И все же… 17 сентября 2006-го в ПМР состоялся референдум о присоединении к России. Вопрос был сформулирован так: «Поддерживаете ли вы курс на независимость ПМР и последующее свободное присоединение Приднестровья к Российской Федерации?» 97% проголосовали «за». Это было при президенте Игоре Смирнове. Сменивший его в 2011-м Евгений Шевчук многократно публично заявлял, что верен итогам референдума. Республике сейчас 26 лет. И она внешне выглядит глупее, чем человек в её возрасте.
Государственные структуры проповедуют карго-культ России. Если уж Россия не берет к себе, то будем делать то же, что делают там. Поэтому вопреки советским ценностям, за которые убивали и гибли сами защитники Приднестровья в 1992-м, в Бендерах, например, появляются мемориальные таблички на зданиях, которые в 1916-м посещал Николай Второй.
В Тирасполе мемориальные таблички установлены на месте разрушенных часовен и церквей с подписями вроде «пострадали в годы советских репрессий». На центральных улицах крупных городов баннеры с изображением российского президента Владимира Путина и символикой «Единой России».
Копируются современные российские праздники, борьба с коммунистическим наследием (не слишком громогласно, чтобы не вызывать серьезного раздражения у населения, но достаточно последовательно) и экономические реформы. В итоге от былой советскости в нынешней ПМР мало что осталось. В плане символики что-то сохраняется. В плане моральных ценностей, воспитания детей, ответственности государства перед гражданами – ничего. Непризнанная республика не соответствует ярлыку, прилепленному ей европейскими и американскими медиа – «Живой музей СССР». Она гораздо больше похожа на бедную и запущенную провинцию современной России.

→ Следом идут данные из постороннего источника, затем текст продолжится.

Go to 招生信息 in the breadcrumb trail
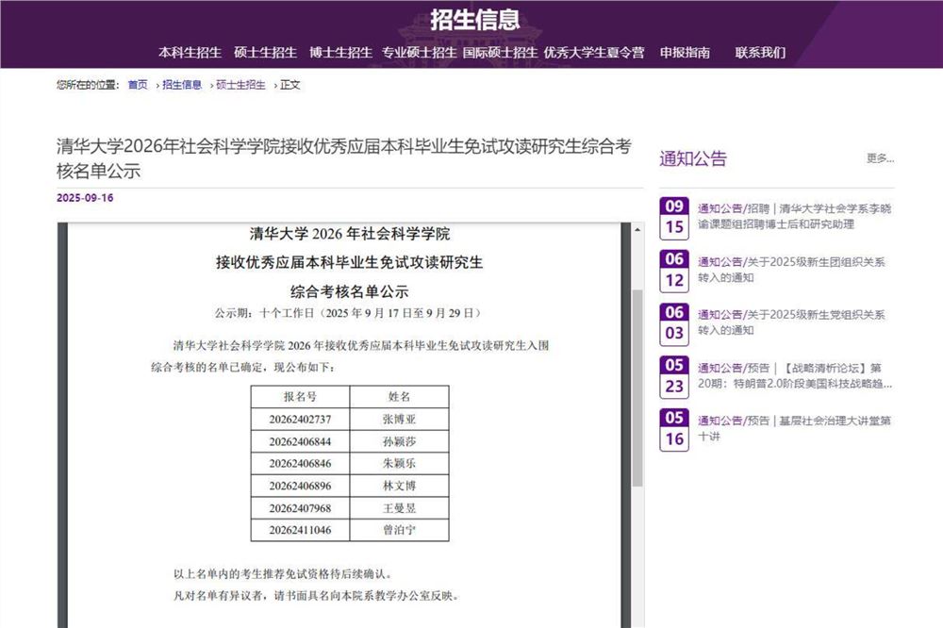This screenshot has width=943, height=628. pos(182,85)
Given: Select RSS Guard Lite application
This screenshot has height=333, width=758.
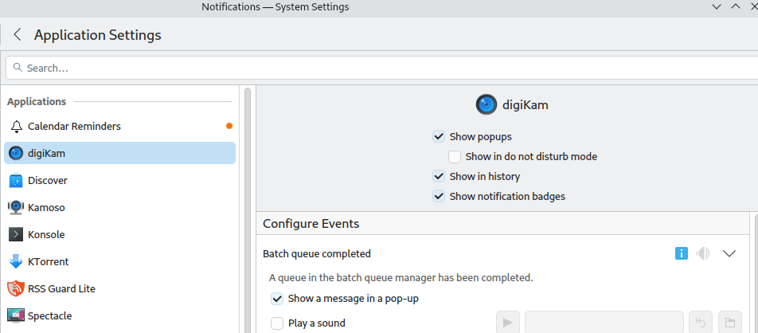Looking at the screenshot, I should 61,288.

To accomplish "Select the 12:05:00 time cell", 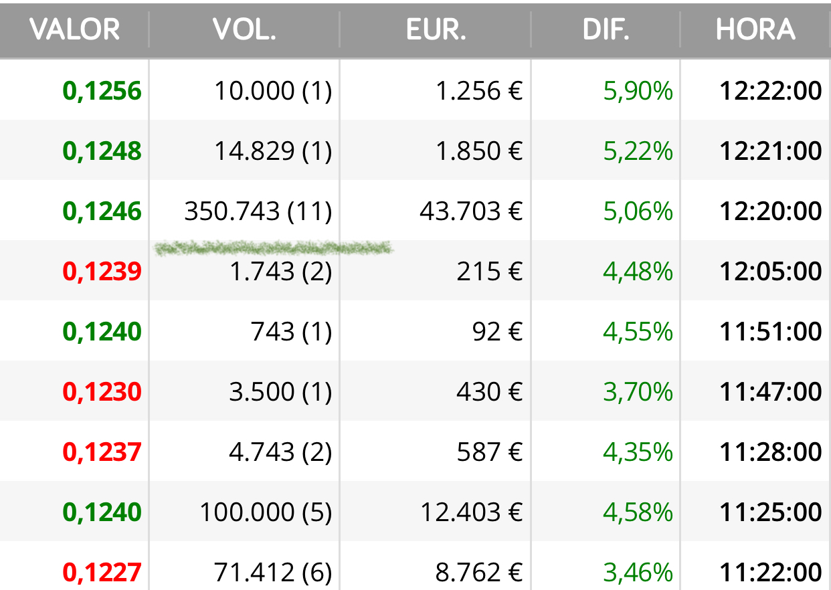I will click(771, 272).
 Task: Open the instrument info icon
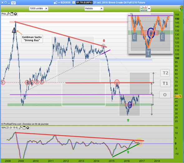pyautogui.click(x=74, y=2)
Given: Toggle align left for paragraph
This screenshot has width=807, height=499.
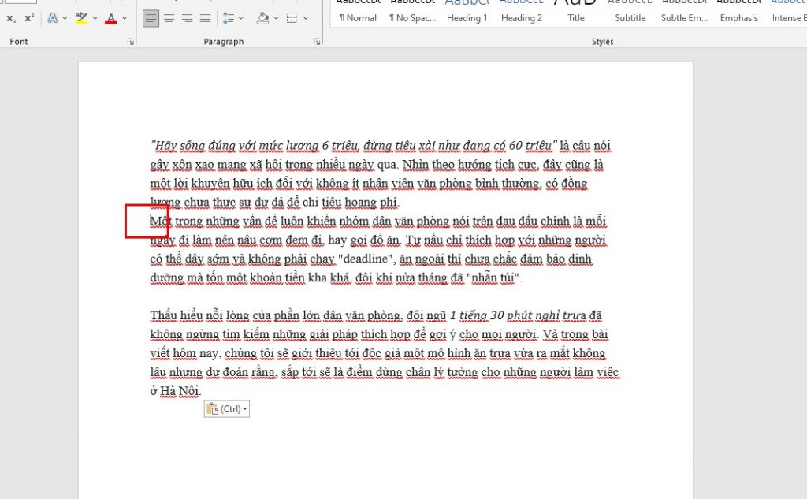Looking at the screenshot, I should (x=151, y=18).
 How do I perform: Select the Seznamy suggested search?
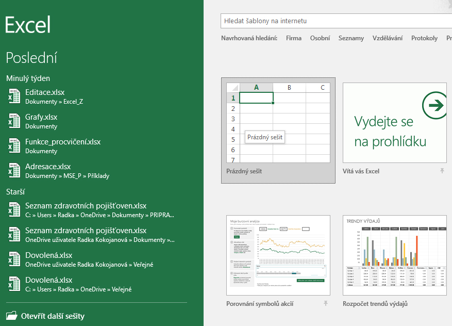pyautogui.click(x=351, y=38)
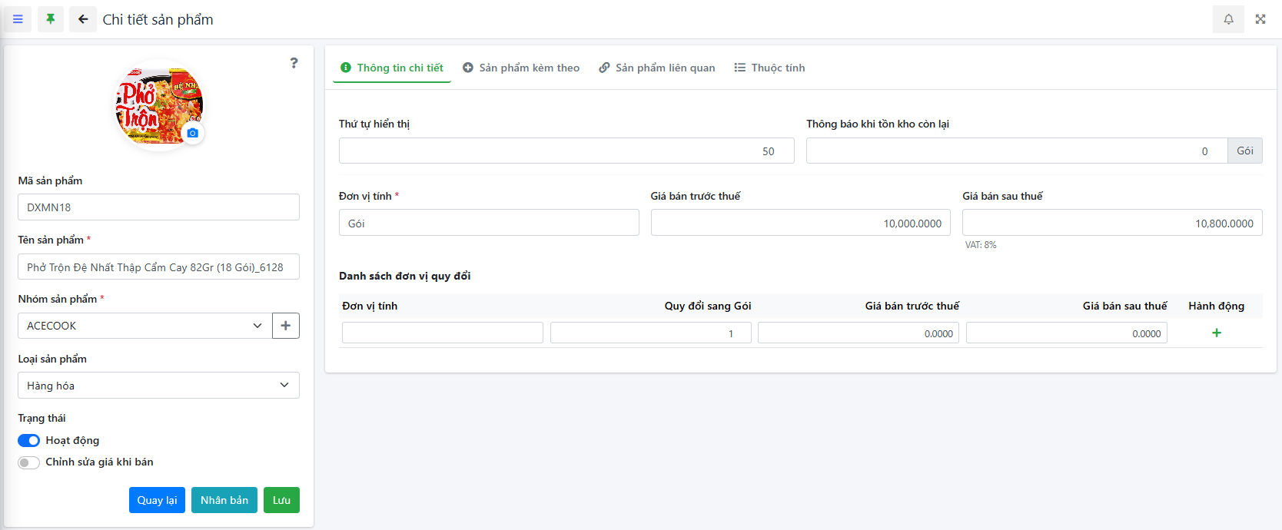The image size is (1282, 530).
Task: Click the blue Quay lại button
Action: pos(157,500)
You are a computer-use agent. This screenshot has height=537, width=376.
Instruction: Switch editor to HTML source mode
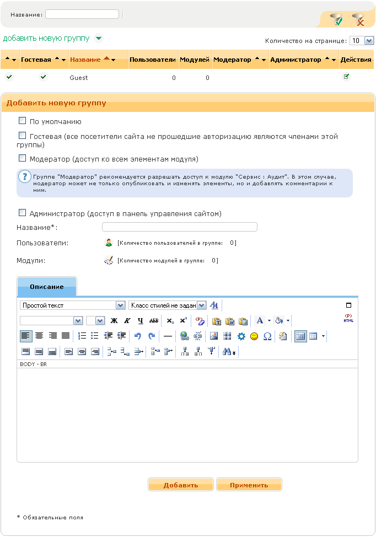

У приднестровских граждан фантомная боль – они продолжают ощущать себя частью чего-то гораздо большего, чем их узкая полоска земли вдоль великолепного тихого Днестра. Даже молодежь, выросшая после провозглашения независимости, говорит о каких-то глобальных, соизмеримых с мировой державой, проектах. Им тесно в своей непризнанной независимости. Точно так же, как и приднестровской элите, которая хотела бы стать частью российской. И получается, что несколько сотен тысяч человек живут в условиях независимости, которая им самим совершенно не нужна.